- **EXTRAIT CHOISI**
Jusque dans la mort, Margaret Thatcher divise. Voire plus encore que de son vivant. Mais en dépit des déchirures de l'Histoire et des controverses sociales et politiques, allant de l'admiration à la haine, c'est une femme emblématique que le Royaume-(dés)Uni s'apprête à honorer lors d'obsèques dites "cérémonielles" - pour ne pas dire "nationales". Des obsèques qui, elles aussi, attisent les passions : les détracteurs de la défunte, qui ont largement manifesté leur "joie" à l'annonce du décès de la première femme Premier ministre du royaume, s'insurgent et manifestent contre ces coûteuses (on parle de plus de 11 millions d'euros) funérailles en grande pompe, indues selon eux... "Le souhait de Mme Thatcher était que les forces armées puissent participer à l'enterrement. Elles auront donc un rôle clé à jouer", a justifié Downing Street quant à la contribution d'environ 700 militaires, dont beaucoup ayant été impliqués dans la guerre des Malouines.
Abstraction faite du climat délétère entourant ces hommages, c'est aussi une mère qui s'en est allée, à qui ses enfants, bientôt dix ans après la perte de leur père Denis - qui fut aussi un soutien inestimable pour son épouse -, vont dire adieu. En endurant toute la pression médiatique et négative qui va avec, ce qui est probablement plus pénible encore que d'avoir vu leur mère décliner ces dernières années, jusqu'à son décès, survenu le 8 avril 2013 dans la suite du Ritz de Londres qu'elle occupait.

- **DONNÉES FOURNIES**
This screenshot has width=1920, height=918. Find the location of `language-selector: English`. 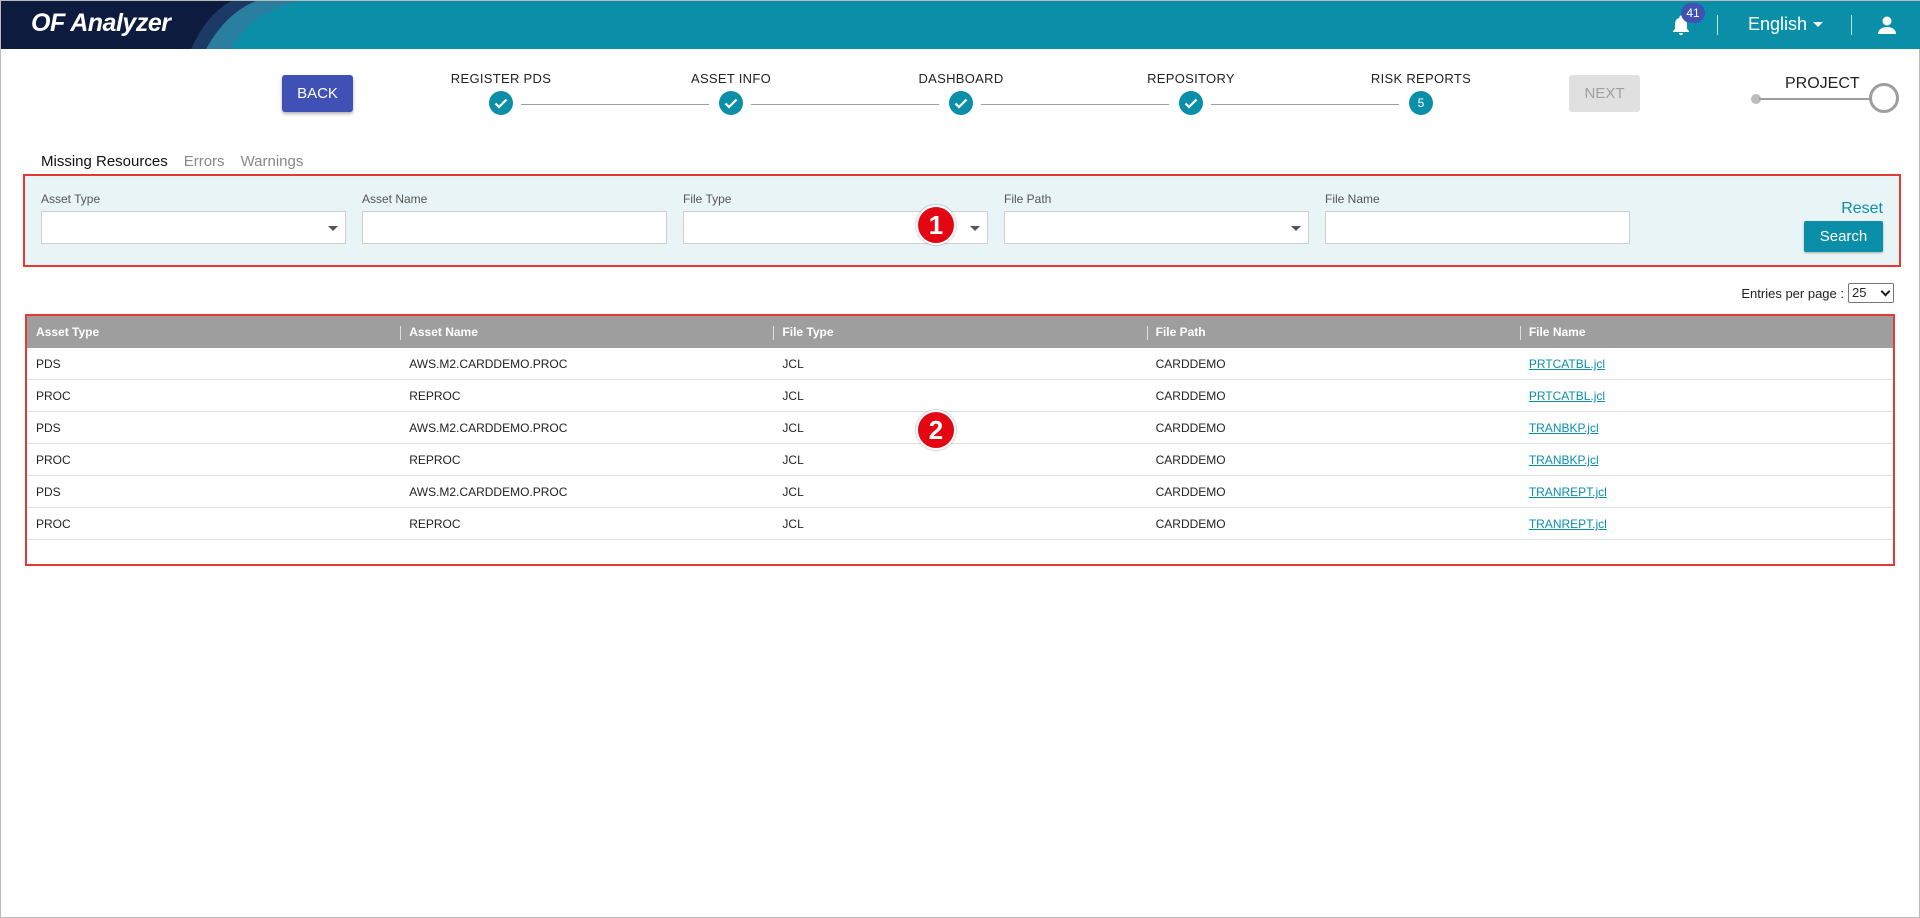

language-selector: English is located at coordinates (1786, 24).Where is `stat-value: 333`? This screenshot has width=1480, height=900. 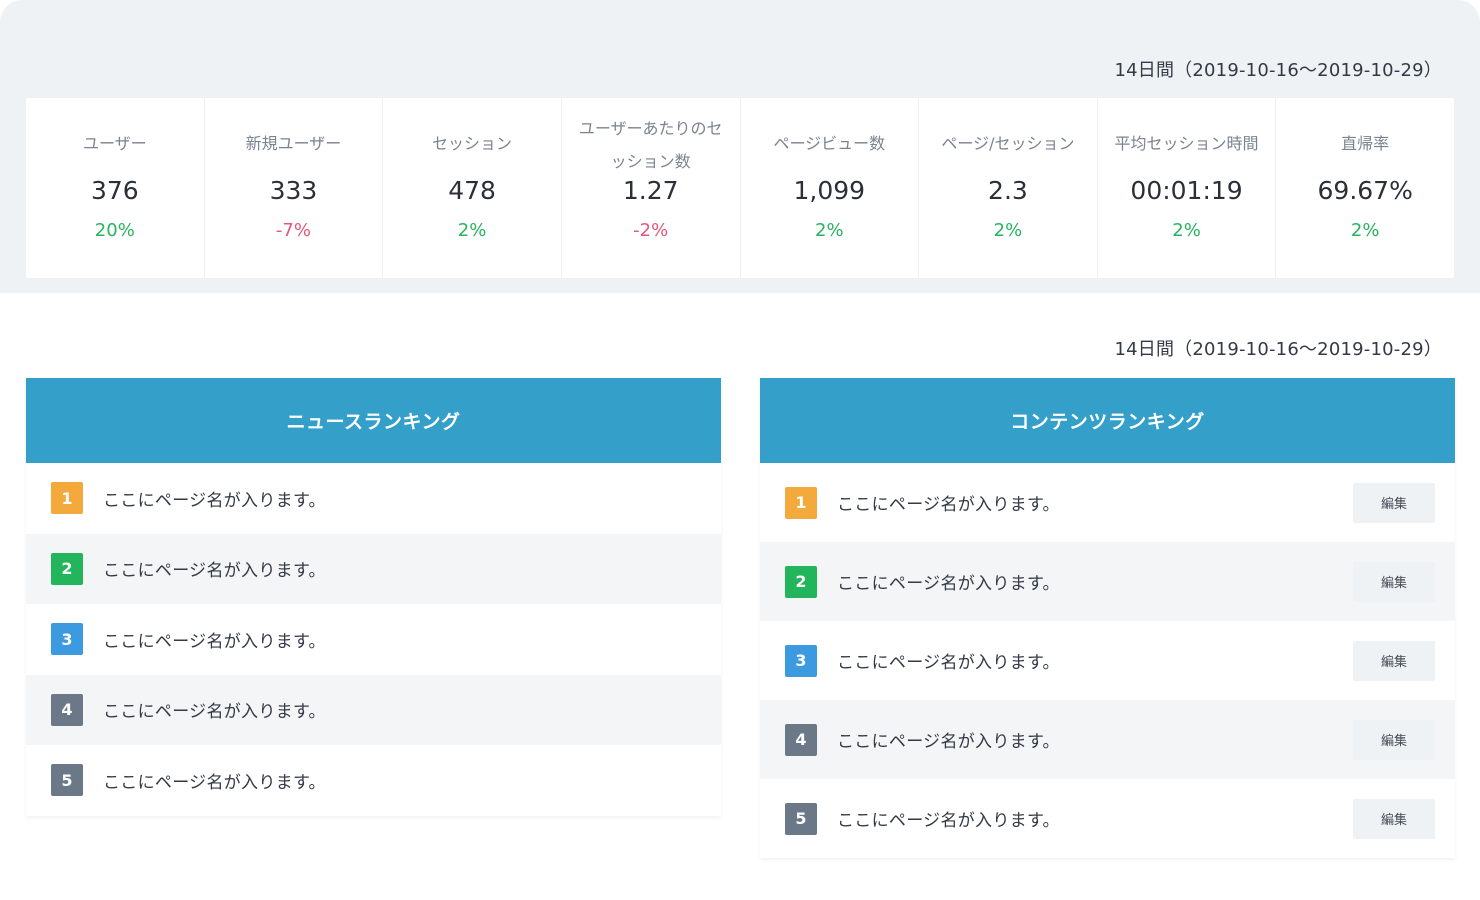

- **OBJECTIF VISÉ**
Citez en entier, s'il vous plaît, l'extrait sur les obsèques de Margaret Thatcher, sans y changer un mot.

- **SOLUTION PROPOSÉE**
Jusque dans la mort, Margaret Thatcher divise. Voire plus encore que de son vivant. Mais en dépit des déchirures de l'Histoire et des controverses sociales et politiques, allant de l'admiration à la haine, c'est une femme emblématique que le Royaume-(dés)Uni s'apprête à honorer lors d'obsèques dites "cérémonielles" - pour ne pas dire "nationales". Des obsèques qui, elles aussi, attisent les passions : les détracteurs de la défunte, qui ont largement manifesté leur "joie" à l'annonce du décès de la première femme Premier ministre du royaume, s'insurgent et manifestent contre ces coûteuses (on parle de plus de 11 millions d'euros) funérailles en grande pompe, indues selon eux... "Le souhait de Mme Thatcher était que les forces armées puissent participer à l'enterrement. Elles auront donc un rôle clé à jouer", a justifié Downing Street quant à la contribution d'environ 700 militaires, dont beaucoup ayant été impliqués dans la guerre des Malouines.
Abstraction faite du climat délétère entourant ces hommages, c'est aussi une mère qui s'en est allée, à qui ses enfants, bientôt dix ans après la perte de leur père Denis - qui fut aussi un soutien inestimable pour son épouse -, vont dire adieu. En endurant toute la pression médiatique et négative qui va avec, ce qui est probablement plus pénible encore que d'avoir vu leur mère décliner ces dernières années, jusqu'à son décès, survenu le 8 avril 2013 dans la suite du Ritz de Londres qu'elle occupait.